Liz has promised to take on militant trade unions by introducing new laws to guarantee a minimum service level on critical infrastructure like the railways.

But as vast swathes of the workforce join the picket line, she may need to channel her hero Maggie Thatcher’s steel to survive the bruising confrontation.

Public services like the NHS — Alert Level 4/5

Our public services — including the NHS — are buckling.

People can’t get a face-to-face GP appointment.

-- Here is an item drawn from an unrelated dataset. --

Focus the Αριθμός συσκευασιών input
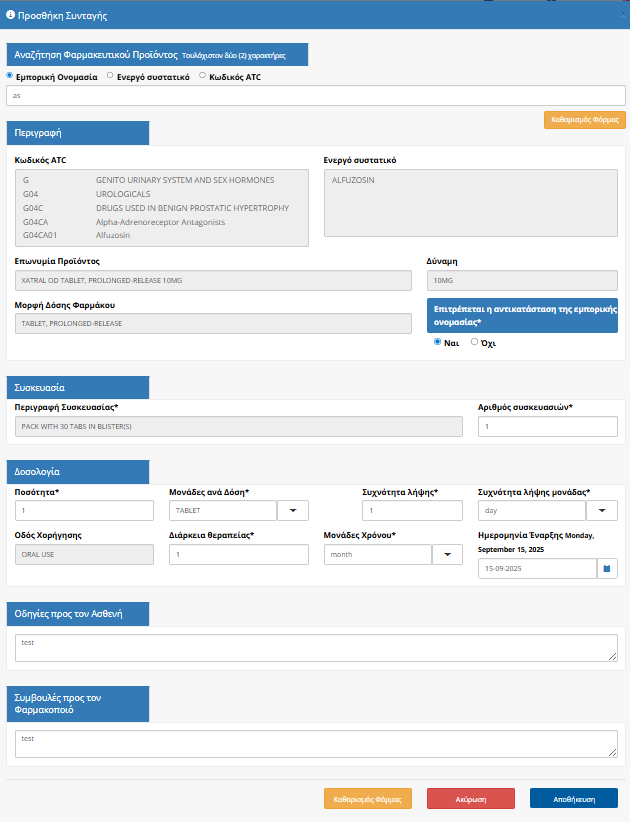The image size is (630, 822). [x=547, y=427]
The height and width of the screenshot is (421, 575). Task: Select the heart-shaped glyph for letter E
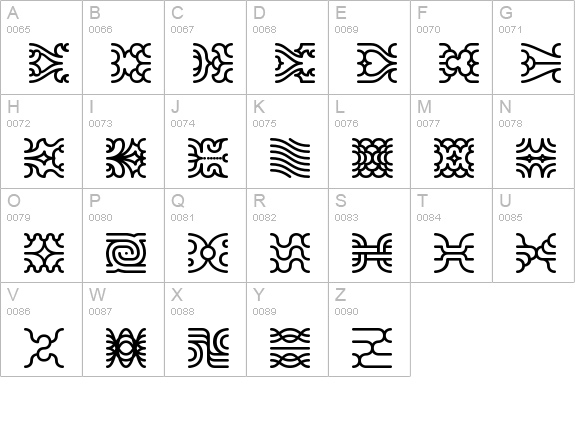click(377, 63)
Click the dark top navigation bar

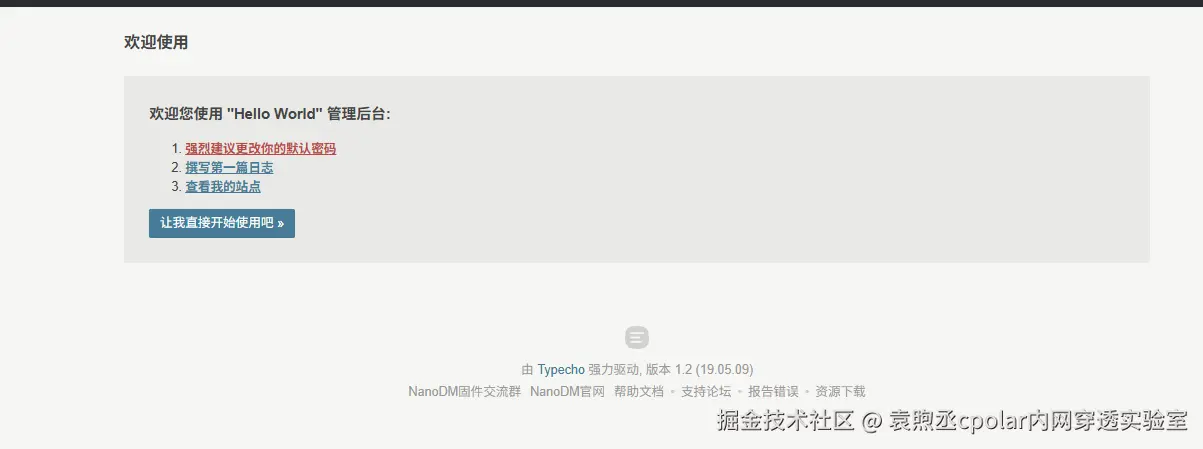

Waiting lists are spiralling.

Ambulances are stuck in giant queues outside hospitals unable to drop patients off because of a lack of beds.

Yet health spending is predicted to account for 44 per cent of all day to day public spending by 2024/5.

Whoever moves into No10 must get the NHS fighting fit again.

Then there is crime and the Channel small boats crisis to tackle.

If you are burgled, police too often refuse to even bother visiting your home.

While each day brings fresh photos of people arriving on dinghies.

Many Tory MPs fear if they don’t get a grip, we will see the Far-right make gains.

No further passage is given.